Abstract

ABSTRACT The South African writer, J. M. Coetzee, achieved prominence, in the 1980s, in a climate of political emergency in his own country. He was both attacked as politically evasive and praised as an artist of integrity. Referring in contrast to Nadine Gordimer, this paper speculates on Coetzee's being awarded the 2003 Nobel Prize in Literature. To win the Nobel Prize in Literature – indeed, in any field – signals a pinnacle of achievement. Although laureates have been getting younger the Prize, unlike most literary awards, is never awarded to the same author more than once. It suggests a judgment, therefore, on a body of work: on a consolidated achievement. In 2003 J.M. Coetzee won the Prize in Literature, the second South African to be so honoured, the first being the 1991 laureate, Nadine Gordimer. President Thabo Mbeki duly congratulated Coetzee. Yet shortly before his being awarded the Prize, Coetzee's novel Disgrace (1999) had been castigated in an ANC-government submission to the South African Human Rights Commission as symptomatic of white Afro-pessimism. The bleak vision of post-apartheid South Africa, in which the protagonist's daughter is raped by a gang of African youths, irritated the ruling party. was Coetzee implying what the government believes many white, Indian and coloured South Africans believe: that any African government is inevitably doomed to fail?
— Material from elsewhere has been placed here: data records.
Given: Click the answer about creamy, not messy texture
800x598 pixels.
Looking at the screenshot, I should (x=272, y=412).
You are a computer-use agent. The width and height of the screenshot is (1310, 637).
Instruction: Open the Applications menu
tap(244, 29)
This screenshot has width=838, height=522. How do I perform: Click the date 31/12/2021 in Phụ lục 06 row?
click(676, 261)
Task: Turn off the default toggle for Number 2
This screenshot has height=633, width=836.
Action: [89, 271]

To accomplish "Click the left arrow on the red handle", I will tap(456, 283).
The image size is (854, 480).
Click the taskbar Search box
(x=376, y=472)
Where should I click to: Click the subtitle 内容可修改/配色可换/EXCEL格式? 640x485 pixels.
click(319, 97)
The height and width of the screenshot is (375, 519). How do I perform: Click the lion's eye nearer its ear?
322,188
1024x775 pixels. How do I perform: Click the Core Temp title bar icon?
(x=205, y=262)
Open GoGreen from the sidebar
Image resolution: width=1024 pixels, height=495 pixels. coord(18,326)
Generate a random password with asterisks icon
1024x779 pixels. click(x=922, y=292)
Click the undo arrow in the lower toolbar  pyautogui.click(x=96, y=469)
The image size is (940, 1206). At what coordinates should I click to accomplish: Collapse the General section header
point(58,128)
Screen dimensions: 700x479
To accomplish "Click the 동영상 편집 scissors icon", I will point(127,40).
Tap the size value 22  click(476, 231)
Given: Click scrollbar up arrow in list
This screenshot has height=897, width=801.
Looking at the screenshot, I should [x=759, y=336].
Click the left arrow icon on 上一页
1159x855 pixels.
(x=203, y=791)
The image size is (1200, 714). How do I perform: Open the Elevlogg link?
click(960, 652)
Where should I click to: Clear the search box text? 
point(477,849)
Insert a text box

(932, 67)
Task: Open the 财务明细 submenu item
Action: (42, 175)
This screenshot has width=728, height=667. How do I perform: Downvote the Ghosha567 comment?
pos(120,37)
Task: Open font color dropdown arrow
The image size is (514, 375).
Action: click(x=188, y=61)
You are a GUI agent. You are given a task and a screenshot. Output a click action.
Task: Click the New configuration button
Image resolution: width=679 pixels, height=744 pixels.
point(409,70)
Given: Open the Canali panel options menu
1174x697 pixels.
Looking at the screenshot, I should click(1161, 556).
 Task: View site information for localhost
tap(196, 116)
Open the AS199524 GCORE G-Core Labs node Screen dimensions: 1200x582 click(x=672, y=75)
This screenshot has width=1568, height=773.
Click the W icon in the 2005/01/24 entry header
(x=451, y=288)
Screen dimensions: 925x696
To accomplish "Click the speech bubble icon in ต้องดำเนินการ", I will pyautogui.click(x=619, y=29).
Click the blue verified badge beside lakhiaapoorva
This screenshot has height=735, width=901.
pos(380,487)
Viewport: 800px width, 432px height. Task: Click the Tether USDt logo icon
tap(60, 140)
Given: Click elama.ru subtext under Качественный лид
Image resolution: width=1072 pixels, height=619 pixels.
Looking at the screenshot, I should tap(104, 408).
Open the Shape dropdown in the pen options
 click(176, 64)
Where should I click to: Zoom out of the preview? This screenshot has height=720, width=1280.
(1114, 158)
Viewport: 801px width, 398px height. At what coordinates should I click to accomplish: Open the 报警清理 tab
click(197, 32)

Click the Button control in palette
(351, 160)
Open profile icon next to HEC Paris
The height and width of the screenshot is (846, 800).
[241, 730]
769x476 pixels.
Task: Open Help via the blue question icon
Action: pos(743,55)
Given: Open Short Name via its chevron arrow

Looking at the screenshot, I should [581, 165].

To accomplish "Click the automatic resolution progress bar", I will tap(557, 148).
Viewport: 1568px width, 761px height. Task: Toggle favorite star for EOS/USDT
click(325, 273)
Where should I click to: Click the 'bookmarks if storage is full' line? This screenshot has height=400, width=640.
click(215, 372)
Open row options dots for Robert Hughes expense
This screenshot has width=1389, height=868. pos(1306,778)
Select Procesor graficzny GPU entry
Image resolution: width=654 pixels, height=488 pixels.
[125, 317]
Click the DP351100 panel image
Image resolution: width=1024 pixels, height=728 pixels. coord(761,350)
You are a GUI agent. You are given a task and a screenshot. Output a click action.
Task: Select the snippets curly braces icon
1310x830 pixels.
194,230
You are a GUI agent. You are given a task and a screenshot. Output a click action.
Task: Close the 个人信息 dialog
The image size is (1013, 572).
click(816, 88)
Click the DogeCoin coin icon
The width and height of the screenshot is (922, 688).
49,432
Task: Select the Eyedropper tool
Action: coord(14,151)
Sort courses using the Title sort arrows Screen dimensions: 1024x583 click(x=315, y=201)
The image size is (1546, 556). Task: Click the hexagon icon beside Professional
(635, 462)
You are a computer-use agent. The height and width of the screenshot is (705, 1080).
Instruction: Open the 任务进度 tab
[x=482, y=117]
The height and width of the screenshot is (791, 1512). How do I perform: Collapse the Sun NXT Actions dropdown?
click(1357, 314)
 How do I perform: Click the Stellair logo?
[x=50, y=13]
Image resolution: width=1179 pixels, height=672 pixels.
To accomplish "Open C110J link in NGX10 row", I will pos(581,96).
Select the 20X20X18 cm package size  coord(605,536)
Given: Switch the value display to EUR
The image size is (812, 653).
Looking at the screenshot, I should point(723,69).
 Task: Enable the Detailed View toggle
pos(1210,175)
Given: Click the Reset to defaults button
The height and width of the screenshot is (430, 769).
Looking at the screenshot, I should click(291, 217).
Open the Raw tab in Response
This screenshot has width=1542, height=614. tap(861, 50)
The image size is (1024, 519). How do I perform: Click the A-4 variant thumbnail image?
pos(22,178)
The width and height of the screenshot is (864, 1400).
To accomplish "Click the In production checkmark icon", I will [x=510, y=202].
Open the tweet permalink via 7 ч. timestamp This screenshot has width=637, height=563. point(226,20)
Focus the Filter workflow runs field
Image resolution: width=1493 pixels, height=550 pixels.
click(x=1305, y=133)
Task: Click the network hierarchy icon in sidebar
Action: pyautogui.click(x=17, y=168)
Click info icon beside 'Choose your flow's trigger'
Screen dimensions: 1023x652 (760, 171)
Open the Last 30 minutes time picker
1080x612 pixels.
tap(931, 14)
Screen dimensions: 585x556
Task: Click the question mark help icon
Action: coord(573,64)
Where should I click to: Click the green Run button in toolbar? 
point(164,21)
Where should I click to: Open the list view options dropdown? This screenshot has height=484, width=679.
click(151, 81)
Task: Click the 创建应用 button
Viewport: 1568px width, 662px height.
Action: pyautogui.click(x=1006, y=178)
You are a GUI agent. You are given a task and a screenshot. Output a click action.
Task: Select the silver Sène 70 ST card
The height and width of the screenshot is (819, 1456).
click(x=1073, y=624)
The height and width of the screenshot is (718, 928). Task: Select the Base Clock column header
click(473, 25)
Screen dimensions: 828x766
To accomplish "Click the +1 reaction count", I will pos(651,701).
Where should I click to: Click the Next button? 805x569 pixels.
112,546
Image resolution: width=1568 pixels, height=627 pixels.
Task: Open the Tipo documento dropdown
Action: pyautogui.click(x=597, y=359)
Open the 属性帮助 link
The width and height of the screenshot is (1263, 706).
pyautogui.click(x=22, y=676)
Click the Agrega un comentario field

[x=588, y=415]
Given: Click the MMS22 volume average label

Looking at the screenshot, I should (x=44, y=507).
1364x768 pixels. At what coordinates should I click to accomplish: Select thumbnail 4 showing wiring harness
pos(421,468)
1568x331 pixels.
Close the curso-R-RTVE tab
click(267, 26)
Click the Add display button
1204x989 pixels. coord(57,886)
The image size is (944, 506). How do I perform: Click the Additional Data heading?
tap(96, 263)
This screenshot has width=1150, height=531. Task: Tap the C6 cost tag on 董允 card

Soon afterwards, whether coincidentally or not, Coetzee relocated to Australia. In comparison to the understated tenor of his novels penned “down under”, Disgrace – despite the international clamour about it – does suggest a dead end for Coetzee in his home country. Perhaps it also suggests a dead end for many people who have to find sustenance in the so-called new South Africa, in which constitutional democracy exists alongside poverty, high levels of illiteracy, an HIV pandemic, and violent crime including almost daily reports of the abuse and rape of women.